## Aim A
Reproduce the listing lines verbatim, beginning with the line that contains "Find the location of a" and continuing through the final line of the listing.

## Passage given
* Start *
Nobel Laureate Seamus Heaney's first (and only) venture into playwriting, The Cure at Troy, presents a great opportunity to ponder the implications of CurtainUp's recent features on translations and adaptations. (See especially Estelle Gilson's article and James Magruder's interview). Jean Cocteau Repertory has also positioned this production well for its loyal audience, as a counterpoint to the rest of its current season which features playwrights with names like Ibsen and Moliere, among others.

The original version of this story is credited to Homer. Heaney based his play on Sophocles' Philoctetes, and modernized the language, sometimes to good effect. Juxtaposing dialogue and verse, The Cure at Troy has moments of poetic elegance although it also has as many or more rough spots. If the test of a new adaptation is whether it improves accessibility for contemporary audiences, or sheds modern light on an ancient subject, it is not clear this one is an enhancement. Although the publicity for the show makes much of a supposed connection between this story and the situation in Heaney's native Northern Ireland, the nexus is sufficiently subtle that it would evade anyone who hadn't been advised it was there. (To be fair, Heaney says he was not trying to exploit the parallels.)

The play is structured with a female Greek chorus. The chorus opens and closes the play -- on the wrong foot in my view -- with Heaney's poetry. He seems as interested in the notion of poetry's capacity for healing as he is in the story he is attempting to relate. The poetry also becomes a crutch that doesn't serve Heaney particularly well because he frequently falls back on his considerable skills in lyrical description instead of developing his characters and situations dramatically. He also tends to announce emotions when they need to be demonstrated. Perhaps he needs to take a lesson from his fellow Irish poet, W. B. Yeats, who says -- as quoted by Estelle Gilson --  "nobody comes (to the theater)...for anything but emotion".

The story: Philoctetes (Craig Smith) was a Greek soldier, famed for having inherited the bow and arrows of Hercules. After being bitten by a snake while enroute to war with the Trojans he developed a smelly abscess that would not heal. His fellow warriors abandoned him on a deserted island, Lemnos. Ten years later, an oracle predicted that the still-persisting war could only be won if the Greeks could regain the Herculean bow and arrow, still in Philoctetes' possession. Odysseus (Charles Parnell) and Neoptolemus (Tim Deak) return to the island to persuade the rejected Philoctetes to help their cause by supplying his magic bow. The conflict between Odysseus' approach, (gaining the bow and arrows by force and deceit in the name of duty to country), and young Neoptolemus' sense of morality in the name of personal honor, sets the stage for retelling of this parable.
* End *
## Listing
* Start *
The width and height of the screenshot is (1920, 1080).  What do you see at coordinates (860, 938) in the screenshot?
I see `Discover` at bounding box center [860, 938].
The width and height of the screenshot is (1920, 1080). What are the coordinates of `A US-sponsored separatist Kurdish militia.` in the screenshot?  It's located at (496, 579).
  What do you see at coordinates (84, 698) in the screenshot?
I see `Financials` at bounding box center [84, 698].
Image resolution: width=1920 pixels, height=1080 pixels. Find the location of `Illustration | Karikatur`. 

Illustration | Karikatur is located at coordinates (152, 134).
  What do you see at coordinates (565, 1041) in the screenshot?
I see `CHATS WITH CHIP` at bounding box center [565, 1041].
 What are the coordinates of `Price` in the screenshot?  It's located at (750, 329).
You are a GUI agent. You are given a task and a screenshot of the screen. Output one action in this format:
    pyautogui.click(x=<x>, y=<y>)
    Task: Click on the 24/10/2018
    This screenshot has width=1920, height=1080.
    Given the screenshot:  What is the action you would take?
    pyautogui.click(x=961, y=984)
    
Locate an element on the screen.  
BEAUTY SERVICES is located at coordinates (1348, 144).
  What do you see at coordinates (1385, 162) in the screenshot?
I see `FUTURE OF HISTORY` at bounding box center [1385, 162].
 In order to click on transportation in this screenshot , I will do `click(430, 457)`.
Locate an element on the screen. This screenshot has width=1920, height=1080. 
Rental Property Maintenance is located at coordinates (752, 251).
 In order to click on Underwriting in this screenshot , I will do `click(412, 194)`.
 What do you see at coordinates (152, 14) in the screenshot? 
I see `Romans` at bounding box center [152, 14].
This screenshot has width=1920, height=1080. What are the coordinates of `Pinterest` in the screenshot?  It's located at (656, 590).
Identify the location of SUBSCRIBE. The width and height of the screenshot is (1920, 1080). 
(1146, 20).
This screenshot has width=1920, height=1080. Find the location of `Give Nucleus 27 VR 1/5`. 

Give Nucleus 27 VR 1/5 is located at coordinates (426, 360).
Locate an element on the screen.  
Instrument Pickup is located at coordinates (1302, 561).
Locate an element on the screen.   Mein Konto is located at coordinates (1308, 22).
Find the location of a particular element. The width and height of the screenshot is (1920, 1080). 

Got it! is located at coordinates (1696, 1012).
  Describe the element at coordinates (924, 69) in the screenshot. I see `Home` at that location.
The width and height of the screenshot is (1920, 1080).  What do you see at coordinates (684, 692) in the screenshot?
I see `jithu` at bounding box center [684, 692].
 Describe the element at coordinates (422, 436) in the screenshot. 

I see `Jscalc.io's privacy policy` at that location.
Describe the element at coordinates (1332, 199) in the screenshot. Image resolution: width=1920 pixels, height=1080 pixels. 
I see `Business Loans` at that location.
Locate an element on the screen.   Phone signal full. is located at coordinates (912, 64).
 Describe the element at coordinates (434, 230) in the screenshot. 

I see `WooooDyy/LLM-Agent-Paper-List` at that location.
* End *
## Aim B
Answer these questions from the theater review:
(i) Which play by Sophocles did Heaney base The Cure at Troy on?
(ii) On what island was Philoctetes abandoned?
(iii) Which actor plays Odysseus?

## Exercise output A
Find the location of a particular element. The width and height of the screenshot is (1920, 1080). 

Got it! is located at coordinates (1696, 1012).
  Describe the element at coordinates (924, 69) in the screenshot. I see `Home` at that location.
The width and height of the screenshot is (1920, 1080).  What do you see at coordinates (684, 692) in the screenshot?
I see `jithu` at bounding box center [684, 692].
 Describe the element at coordinates (422, 436) in the screenshot. 

I see `Jscalc.io's privacy policy` at that location.
Describe the element at coordinates (1332, 199) in the screenshot. Image resolution: width=1920 pixels, height=1080 pixels. 
I see `Business Loans` at that location.
Locate an element on the screen.   Phone signal full. is located at coordinates (912, 64).
 Describe the element at coordinates (434, 230) in the screenshot. 

I see `WooooDyy/LLM-Agent-Paper-List` at that location.

## Exercise output B
(i) Philoctetes
(ii) Lemnos
(iii) Charles Parnell